# Task description
Using the records below, filter out every line that lacks "computer" and copy the rest.
<<<<
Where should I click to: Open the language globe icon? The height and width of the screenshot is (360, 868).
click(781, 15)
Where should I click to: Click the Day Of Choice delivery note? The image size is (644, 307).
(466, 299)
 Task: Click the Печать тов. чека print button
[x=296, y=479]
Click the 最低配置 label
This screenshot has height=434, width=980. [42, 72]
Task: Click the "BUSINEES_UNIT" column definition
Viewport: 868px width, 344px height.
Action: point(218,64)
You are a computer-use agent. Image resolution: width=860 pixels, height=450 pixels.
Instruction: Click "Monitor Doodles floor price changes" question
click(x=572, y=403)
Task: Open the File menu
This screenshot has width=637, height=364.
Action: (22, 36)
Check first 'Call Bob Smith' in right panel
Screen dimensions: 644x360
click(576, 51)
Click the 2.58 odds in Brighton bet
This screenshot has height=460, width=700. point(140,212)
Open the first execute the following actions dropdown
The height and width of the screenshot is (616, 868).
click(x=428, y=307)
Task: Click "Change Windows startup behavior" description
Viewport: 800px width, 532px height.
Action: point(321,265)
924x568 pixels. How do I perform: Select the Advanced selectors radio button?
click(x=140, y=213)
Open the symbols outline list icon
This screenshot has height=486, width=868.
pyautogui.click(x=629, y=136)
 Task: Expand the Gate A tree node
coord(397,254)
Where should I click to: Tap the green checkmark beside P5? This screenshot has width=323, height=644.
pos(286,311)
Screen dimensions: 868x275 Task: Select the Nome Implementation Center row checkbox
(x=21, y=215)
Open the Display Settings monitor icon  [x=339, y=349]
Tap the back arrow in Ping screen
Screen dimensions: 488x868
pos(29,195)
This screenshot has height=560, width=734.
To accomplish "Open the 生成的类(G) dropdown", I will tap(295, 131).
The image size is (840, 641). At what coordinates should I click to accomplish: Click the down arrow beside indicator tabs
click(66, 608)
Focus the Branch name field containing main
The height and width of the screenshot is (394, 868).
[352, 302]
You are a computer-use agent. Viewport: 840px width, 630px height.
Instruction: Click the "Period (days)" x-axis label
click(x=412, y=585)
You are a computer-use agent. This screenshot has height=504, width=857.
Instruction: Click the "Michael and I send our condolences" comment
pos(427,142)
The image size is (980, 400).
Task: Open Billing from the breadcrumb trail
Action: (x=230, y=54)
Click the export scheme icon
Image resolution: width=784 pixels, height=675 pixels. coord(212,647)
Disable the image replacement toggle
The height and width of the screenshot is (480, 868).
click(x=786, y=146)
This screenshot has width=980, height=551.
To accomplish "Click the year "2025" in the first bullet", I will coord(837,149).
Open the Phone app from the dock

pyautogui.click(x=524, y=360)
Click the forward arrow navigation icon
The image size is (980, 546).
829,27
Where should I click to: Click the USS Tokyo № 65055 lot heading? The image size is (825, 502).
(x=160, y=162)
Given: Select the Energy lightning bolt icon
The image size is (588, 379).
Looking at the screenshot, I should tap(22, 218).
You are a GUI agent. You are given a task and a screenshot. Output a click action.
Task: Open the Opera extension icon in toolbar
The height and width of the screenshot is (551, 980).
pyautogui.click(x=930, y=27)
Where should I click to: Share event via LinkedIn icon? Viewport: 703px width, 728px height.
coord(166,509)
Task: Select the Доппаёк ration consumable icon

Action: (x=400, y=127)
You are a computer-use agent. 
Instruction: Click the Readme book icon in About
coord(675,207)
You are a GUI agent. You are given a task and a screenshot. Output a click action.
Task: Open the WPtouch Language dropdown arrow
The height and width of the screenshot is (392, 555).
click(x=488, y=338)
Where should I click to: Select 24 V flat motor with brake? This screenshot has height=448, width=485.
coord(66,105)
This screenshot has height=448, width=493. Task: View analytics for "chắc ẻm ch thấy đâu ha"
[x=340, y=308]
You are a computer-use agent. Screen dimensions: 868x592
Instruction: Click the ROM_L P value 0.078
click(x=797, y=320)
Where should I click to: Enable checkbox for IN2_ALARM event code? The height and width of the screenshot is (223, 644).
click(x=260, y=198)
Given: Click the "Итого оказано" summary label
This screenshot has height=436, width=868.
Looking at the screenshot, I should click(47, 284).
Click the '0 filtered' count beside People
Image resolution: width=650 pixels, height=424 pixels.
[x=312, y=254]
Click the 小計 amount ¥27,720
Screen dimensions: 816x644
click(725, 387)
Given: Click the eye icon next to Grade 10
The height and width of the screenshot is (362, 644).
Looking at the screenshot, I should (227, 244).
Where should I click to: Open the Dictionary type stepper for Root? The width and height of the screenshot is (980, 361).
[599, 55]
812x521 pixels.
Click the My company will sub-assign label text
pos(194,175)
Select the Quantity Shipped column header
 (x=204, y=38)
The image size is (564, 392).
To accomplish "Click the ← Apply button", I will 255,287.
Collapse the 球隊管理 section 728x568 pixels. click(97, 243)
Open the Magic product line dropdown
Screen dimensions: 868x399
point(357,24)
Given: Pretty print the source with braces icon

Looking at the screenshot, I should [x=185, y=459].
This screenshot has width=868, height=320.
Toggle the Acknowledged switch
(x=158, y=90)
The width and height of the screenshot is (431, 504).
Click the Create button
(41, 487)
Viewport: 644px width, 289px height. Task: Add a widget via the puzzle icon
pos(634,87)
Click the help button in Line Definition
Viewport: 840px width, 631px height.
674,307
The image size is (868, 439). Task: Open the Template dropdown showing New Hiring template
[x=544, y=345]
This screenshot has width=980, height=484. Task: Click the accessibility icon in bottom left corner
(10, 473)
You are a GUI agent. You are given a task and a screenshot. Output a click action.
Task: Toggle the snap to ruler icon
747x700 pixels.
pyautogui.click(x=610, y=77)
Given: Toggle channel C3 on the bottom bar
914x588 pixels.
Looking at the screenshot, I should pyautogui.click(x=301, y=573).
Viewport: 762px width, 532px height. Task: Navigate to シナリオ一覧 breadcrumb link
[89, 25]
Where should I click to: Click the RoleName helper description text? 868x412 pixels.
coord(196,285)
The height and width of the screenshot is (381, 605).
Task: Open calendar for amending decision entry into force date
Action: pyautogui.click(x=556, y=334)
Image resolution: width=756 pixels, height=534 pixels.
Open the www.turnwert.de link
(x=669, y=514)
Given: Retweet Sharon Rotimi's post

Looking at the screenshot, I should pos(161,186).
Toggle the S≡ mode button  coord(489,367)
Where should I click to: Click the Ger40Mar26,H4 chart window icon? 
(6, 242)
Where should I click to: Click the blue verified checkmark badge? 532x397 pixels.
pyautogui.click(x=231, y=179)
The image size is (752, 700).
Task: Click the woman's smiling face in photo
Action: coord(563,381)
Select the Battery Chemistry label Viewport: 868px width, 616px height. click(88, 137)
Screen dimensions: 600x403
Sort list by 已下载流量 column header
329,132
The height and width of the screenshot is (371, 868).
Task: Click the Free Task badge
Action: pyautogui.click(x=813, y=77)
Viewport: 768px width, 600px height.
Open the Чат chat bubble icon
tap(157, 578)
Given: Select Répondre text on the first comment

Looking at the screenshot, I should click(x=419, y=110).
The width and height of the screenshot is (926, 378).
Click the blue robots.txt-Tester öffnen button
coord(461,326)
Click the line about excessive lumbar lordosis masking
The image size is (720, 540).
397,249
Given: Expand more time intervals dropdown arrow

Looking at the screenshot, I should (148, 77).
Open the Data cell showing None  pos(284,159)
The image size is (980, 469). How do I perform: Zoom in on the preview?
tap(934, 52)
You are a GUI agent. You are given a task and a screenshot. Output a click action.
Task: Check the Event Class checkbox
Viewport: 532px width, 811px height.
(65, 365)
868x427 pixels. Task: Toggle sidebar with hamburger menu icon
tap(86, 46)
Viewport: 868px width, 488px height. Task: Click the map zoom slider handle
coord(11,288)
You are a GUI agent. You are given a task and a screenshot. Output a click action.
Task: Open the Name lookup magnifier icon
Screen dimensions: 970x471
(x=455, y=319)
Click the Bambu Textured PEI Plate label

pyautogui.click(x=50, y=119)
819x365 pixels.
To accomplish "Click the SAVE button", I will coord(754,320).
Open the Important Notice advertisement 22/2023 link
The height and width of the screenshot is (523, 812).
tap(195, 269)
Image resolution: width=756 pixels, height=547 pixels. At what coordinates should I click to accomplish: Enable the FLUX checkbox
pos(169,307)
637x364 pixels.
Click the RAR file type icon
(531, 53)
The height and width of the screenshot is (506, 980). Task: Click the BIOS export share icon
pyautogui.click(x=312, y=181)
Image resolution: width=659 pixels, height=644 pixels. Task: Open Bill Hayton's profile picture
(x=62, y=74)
>>>>
# Task response
You are a computer-use agent. Image resolution: width=860 pixels, height=450 pixels.
You are a computer-use agent. Viewport: 840px width, 630px height.
You are a computer-use agent. This screenshot has height=504, width=857.
You are a computer-use agent. 
You are a computer-use agent. Screen dimensions: 868x592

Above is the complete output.